James Packer is a man of honesty and integrity who is not responsible for governance problems in the company he once ruled, his lawyers say.

They argue that – far from the all-powerful man he has been described as – Mr Packer is simply an interested shareholder and occasional adviser at Crown Resorts, where he remained a de facto director after stepping down from the board.

As the NSW Independent Liquor and Gaming Authority nears the end of its high-stakes inquiry into the future of a new $2.2 billion Sydney casino, Mr Packer’s lawyers were finally able to hit back in his defence.

The inquiry is considering whether Crown is suitable to hold the licence for the casino, still slated to open in December. Mr Packer’s fitness to be a close associate of the casino is also at issue.

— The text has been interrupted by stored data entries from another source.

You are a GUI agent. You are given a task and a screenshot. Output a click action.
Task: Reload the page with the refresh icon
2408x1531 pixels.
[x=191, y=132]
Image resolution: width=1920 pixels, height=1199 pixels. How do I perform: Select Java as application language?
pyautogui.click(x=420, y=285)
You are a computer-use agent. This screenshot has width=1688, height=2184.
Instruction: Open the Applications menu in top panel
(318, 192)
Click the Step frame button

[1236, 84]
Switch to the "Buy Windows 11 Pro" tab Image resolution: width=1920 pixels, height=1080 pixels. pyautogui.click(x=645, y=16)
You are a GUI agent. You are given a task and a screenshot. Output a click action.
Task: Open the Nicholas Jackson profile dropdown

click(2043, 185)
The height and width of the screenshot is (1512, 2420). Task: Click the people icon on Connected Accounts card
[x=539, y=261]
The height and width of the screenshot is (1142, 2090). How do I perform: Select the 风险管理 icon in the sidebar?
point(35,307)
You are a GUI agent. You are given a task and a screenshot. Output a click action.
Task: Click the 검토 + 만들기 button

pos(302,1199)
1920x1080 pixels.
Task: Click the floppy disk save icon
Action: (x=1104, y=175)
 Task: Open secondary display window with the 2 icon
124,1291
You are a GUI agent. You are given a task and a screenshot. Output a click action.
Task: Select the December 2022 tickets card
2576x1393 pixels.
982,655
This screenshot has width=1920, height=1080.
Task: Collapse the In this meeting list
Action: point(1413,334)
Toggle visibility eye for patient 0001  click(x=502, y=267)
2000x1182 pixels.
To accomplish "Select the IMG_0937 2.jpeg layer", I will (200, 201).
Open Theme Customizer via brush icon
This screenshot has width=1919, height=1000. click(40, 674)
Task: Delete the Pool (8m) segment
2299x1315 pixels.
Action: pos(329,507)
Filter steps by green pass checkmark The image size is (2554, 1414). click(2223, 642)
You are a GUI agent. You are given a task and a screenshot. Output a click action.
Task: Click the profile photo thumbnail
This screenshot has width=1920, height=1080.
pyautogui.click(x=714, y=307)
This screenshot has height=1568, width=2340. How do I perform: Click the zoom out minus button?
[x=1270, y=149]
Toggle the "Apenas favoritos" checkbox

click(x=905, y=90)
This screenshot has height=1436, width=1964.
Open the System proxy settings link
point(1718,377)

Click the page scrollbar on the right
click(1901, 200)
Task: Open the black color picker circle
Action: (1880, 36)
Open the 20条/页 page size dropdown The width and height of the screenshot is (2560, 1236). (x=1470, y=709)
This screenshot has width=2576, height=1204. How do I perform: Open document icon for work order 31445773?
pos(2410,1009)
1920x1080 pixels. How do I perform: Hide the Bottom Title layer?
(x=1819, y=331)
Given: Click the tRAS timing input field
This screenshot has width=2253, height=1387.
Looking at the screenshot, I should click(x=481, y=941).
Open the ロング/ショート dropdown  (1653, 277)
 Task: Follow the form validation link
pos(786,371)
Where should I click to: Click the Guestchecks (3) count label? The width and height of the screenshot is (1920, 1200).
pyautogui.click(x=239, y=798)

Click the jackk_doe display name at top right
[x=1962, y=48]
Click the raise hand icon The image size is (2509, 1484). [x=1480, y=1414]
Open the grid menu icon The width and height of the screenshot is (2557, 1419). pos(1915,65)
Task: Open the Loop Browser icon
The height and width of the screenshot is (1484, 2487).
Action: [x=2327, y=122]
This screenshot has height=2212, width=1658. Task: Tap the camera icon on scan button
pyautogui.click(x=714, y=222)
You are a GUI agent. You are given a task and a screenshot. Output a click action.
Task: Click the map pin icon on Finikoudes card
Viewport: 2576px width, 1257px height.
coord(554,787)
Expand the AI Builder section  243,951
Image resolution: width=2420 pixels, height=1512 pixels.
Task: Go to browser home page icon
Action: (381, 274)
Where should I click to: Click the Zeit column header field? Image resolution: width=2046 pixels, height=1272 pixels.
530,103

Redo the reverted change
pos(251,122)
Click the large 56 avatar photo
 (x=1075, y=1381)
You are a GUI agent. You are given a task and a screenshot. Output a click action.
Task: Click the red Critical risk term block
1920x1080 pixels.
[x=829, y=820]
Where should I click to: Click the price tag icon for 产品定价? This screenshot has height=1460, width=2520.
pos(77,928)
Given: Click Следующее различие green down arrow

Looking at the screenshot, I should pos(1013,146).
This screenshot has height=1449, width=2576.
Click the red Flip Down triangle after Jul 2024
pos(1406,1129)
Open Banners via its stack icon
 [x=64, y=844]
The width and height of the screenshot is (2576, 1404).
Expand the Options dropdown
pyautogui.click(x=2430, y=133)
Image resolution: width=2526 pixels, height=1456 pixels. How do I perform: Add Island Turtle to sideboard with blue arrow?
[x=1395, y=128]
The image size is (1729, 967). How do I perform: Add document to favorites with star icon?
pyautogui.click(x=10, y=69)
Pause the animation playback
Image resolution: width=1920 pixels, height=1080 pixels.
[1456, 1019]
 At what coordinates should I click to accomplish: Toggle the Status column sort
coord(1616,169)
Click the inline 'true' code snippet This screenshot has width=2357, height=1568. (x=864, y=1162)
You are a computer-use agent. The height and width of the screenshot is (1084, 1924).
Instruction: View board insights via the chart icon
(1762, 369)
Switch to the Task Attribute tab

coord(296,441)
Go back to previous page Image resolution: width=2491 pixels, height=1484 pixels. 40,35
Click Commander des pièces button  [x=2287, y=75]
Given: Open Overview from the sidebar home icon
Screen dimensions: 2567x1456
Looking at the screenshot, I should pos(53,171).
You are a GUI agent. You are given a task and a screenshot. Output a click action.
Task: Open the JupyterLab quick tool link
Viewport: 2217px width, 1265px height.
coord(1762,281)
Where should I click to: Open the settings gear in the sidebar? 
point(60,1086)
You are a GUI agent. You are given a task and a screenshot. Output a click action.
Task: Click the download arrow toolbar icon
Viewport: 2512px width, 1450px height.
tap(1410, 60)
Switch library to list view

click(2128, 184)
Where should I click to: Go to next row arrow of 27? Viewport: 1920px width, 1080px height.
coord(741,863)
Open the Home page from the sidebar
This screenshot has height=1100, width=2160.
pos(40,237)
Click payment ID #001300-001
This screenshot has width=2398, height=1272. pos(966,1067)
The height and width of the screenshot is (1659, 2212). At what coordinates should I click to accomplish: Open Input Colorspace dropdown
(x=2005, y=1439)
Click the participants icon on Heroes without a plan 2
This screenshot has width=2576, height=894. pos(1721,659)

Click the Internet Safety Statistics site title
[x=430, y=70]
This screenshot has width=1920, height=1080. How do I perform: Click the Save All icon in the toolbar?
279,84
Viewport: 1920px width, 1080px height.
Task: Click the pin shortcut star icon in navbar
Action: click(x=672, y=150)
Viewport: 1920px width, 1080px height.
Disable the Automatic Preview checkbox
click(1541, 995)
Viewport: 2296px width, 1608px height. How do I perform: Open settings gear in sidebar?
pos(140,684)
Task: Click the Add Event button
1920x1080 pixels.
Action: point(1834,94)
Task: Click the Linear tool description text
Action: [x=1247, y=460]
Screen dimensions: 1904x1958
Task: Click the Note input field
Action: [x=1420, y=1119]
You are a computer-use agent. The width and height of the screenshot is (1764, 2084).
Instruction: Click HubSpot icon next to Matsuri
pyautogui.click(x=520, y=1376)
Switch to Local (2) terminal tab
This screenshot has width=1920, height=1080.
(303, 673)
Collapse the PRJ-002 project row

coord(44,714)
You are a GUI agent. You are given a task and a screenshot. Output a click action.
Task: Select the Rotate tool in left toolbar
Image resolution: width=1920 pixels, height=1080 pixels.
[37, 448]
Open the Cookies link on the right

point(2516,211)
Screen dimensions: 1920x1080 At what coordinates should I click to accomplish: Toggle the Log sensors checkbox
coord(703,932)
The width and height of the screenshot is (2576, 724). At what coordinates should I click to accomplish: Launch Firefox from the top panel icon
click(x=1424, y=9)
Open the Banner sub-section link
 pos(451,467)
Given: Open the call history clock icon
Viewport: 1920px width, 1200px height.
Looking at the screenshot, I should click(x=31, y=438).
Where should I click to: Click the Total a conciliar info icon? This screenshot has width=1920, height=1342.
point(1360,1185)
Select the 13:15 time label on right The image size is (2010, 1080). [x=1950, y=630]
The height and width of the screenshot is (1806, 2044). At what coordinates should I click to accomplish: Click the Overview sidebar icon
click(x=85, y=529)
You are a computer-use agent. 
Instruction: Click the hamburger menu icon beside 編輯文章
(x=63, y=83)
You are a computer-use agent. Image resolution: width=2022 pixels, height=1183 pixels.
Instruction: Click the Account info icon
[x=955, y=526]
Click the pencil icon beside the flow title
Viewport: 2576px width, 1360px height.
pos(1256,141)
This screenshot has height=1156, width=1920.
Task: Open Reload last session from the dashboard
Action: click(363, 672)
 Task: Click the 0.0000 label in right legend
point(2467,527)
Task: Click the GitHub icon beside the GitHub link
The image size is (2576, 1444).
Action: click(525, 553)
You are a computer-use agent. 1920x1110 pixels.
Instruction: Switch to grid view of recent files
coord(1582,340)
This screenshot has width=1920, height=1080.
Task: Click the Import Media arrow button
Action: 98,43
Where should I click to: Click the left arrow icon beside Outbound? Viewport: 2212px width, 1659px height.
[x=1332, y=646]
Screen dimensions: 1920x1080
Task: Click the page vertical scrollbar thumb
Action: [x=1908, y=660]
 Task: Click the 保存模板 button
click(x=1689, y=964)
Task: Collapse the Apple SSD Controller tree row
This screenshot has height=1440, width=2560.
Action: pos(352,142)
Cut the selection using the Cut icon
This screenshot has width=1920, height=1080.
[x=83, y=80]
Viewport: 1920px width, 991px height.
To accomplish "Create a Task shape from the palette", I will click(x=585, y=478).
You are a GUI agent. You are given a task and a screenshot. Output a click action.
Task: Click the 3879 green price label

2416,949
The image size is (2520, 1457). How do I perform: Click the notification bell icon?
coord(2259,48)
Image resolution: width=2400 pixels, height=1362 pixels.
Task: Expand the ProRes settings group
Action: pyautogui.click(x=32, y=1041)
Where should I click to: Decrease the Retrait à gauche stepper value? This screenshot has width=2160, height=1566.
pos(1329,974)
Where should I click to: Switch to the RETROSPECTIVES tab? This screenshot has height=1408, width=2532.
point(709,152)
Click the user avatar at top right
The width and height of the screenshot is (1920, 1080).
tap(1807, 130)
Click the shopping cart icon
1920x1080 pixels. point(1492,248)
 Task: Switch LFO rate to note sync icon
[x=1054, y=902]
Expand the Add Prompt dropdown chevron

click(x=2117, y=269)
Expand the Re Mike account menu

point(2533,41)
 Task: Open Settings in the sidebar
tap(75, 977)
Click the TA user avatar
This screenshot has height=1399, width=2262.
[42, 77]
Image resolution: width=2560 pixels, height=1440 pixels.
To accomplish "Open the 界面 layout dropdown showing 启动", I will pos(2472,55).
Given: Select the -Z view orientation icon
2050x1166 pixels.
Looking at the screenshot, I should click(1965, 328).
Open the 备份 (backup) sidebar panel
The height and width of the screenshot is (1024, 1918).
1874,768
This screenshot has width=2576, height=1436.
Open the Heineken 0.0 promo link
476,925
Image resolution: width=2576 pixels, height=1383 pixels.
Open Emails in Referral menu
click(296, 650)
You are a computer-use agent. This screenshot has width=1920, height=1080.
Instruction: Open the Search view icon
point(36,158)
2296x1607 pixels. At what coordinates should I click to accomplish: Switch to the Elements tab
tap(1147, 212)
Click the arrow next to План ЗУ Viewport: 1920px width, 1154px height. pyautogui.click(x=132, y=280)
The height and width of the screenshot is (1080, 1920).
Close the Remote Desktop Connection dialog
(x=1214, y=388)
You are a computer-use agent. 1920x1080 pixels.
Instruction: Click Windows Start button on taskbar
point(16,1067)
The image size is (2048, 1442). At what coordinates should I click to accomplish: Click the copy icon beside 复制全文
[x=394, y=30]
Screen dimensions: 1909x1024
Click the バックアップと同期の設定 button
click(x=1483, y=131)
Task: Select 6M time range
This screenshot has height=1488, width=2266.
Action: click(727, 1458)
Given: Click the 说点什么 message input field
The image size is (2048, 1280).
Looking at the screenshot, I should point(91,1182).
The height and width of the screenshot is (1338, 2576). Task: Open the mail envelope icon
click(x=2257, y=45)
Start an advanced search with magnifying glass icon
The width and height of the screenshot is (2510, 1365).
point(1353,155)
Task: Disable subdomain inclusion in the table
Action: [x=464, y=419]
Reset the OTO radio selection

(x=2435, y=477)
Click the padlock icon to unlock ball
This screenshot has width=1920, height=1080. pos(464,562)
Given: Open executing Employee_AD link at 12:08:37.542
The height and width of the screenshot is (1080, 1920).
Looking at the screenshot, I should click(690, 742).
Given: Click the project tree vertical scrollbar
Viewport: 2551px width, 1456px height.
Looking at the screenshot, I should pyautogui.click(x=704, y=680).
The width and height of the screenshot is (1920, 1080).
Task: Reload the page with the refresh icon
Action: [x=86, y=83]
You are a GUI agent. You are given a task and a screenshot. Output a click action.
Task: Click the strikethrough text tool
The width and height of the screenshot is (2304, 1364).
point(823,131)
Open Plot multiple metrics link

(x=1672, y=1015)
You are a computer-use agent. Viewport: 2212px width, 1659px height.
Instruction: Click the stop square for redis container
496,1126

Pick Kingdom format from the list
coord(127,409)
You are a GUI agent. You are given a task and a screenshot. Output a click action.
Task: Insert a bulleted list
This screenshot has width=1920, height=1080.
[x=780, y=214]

Lawyers acting for his private company Consolidated Press Holdings (CPH) continue their closing submissions on Thursday.

They will address the arrests of Crown staff in China in 2016 after allegations they were breaching Chinese gambling laws.

They have argued that Mr Packer’s receipt of confidential information from Crown was to enable him to give the company his insights and advice once he left the board, and that the directors were free to ignore that advice.

As well, they say there was no reason to suspect Crown would enter regulatory hot water because of an agreement to sell 19.99 per cent of Crown stock from CPH to Melco Resorts in May 2019.

Mr Packer gave evidence across three days in October, admitting he had engaged in “shameful” and “disgraceful” conduct.

Crown’s lawyers will address the inquiry separately.

Commissioner Patricia Bergin will issue a report in February 2021.